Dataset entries
+--

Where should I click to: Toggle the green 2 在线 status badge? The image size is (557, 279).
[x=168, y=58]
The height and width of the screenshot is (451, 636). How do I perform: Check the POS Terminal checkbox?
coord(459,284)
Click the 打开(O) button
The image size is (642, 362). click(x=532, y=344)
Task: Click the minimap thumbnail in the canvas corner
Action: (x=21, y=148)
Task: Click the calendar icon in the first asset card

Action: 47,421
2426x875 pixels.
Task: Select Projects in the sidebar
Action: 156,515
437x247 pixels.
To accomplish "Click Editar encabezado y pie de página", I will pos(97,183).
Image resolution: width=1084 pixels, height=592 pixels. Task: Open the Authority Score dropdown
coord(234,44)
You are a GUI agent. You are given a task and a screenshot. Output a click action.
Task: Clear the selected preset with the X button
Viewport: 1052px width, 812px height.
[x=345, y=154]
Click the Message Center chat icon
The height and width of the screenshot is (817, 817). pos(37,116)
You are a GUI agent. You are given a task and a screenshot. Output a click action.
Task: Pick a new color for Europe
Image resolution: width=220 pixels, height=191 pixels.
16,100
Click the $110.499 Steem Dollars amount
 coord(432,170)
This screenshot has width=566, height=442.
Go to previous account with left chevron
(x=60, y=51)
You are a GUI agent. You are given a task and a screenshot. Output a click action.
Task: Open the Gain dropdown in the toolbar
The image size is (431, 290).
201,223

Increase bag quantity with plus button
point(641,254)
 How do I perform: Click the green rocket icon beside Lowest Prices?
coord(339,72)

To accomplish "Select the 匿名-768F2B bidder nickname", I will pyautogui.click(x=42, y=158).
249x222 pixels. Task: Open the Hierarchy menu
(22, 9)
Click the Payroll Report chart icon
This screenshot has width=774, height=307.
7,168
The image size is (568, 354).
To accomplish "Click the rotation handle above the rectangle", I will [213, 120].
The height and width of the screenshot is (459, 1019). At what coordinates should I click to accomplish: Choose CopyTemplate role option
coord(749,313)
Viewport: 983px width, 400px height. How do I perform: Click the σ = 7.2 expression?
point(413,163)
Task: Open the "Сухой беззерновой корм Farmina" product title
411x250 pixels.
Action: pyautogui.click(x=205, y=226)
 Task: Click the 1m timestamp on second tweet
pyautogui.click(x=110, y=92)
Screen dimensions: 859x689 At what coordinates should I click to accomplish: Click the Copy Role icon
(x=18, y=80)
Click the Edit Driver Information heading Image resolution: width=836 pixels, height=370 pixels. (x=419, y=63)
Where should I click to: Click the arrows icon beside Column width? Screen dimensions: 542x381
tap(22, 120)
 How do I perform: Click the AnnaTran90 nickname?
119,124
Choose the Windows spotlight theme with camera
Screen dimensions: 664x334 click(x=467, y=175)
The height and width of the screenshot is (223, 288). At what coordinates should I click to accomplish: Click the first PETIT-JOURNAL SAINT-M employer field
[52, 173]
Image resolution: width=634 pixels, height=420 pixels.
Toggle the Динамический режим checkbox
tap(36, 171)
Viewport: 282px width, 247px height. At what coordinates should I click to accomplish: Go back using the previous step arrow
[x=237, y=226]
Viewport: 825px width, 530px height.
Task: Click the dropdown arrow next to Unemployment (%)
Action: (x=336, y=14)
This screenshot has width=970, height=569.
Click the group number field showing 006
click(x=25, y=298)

+--

From the entries above, collect every line with the string "will" in it.

Response below
To accomplish "Click Editar encabezado y pie de página", I will pos(97,183).
To accomplish "Select the 匿名-768F2B bidder nickname", I will pyautogui.click(x=42, y=158).
To accomplish "Click the rotation handle above the rectangle", I will [213, 120].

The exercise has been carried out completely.